-- THE DATA --
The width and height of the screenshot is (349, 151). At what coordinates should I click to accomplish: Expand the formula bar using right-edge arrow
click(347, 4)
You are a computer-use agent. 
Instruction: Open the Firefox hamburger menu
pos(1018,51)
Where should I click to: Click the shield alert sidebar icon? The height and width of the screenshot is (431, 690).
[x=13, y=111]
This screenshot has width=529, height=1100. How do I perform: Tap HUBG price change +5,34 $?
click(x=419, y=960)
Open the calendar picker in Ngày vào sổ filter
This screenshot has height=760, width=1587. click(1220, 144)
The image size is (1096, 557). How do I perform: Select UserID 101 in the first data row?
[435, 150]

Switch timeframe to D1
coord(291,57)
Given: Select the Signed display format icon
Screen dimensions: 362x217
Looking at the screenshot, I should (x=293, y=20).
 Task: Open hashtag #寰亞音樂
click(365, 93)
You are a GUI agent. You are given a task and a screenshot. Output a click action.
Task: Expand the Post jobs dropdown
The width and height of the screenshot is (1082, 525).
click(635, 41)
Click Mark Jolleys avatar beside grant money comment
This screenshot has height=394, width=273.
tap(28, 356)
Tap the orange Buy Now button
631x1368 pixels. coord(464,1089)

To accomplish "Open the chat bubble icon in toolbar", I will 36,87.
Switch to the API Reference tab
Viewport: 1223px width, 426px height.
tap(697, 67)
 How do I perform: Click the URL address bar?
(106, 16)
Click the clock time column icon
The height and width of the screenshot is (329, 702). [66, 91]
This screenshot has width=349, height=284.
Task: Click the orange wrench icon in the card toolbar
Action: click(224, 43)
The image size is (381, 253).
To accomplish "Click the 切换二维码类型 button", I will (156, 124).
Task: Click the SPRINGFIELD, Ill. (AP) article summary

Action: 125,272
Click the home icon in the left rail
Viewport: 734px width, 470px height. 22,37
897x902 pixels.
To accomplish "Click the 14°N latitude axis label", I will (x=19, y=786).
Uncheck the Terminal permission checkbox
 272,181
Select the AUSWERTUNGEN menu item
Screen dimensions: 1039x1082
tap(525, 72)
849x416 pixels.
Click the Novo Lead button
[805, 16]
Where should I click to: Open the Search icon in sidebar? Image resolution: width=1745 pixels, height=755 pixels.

-- EXERCISE GOAL --
The lines above are to be retyped exactly, with none omitted.

-- SOLUTION BELOW --
The width and height of the screenshot is (349, 151). At what coordinates should I click to accomplish: Expand the formula bar using right-edge arrow
click(347, 4)
You are a computer-use agent. 
Instruction: Open the Firefox hamburger menu
pos(1018,51)
Where should I click to: Click the shield alert sidebar icon? The height and width of the screenshot is (431, 690).
[x=13, y=111]
This screenshot has width=529, height=1100. How do I perform: Tap HUBG price change +5,34 $?
click(x=419, y=960)
Open the calendar picker in Ngày vào sổ filter
This screenshot has height=760, width=1587. click(1220, 144)
The image size is (1096, 557). How do I perform: Select UserID 101 in the first data row?
[435, 150]

Switch timeframe to D1
coord(291,57)
Given: Select the Signed display format icon
Screen dimensions: 362x217
Looking at the screenshot, I should (x=293, y=20).
 Task: Open hashtag #寰亞音樂
click(365, 93)
You are a GUI agent. You are given a task and a screenshot. Output a click action.
Task: Expand the Post jobs dropdown
The width and height of the screenshot is (1082, 525).
click(635, 41)
Click Mark Jolleys avatar beside grant money comment
This screenshot has height=394, width=273.
tap(28, 356)
Tap the orange Buy Now button
631x1368 pixels. coord(464,1089)

To accomplish "Open the chat bubble icon in toolbar", I will 36,87.
Switch to the API Reference tab
Viewport: 1223px width, 426px height.
tap(697, 67)
 How do I perform: Click the URL address bar?
(106, 16)
Click the clock time column icon
The height and width of the screenshot is (329, 702). [66, 91]
This screenshot has width=349, height=284.
Task: Click the orange wrench icon in the card toolbar
Action: click(224, 43)
The image size is (381, 253).
To accomplish "Click the 切换二维码类型 button", I will (156, 124).
Task: Click the SPRINGFIELD, Ill. (AP) article summary

Action: 125,272
Click the home icon in the left rail
Viewport: 734px width, 470px height. 22,37
897x902 pixels.
To accomplish "Click the 14°N latitude axis label", I will (x=19, y=786).
Uncheck the Terminal permission checkbox
 272,181
Select the AUSWERTUNGEN menu item
Screen dimensions: 1039x1082
tap(525, 72)
849x416 pixels.
Click the Novo Lead button
[805, 16]
Where should I click to: Open the Search icon in sidebar? Image resolution: width=1745 pixels, height=755 pixels.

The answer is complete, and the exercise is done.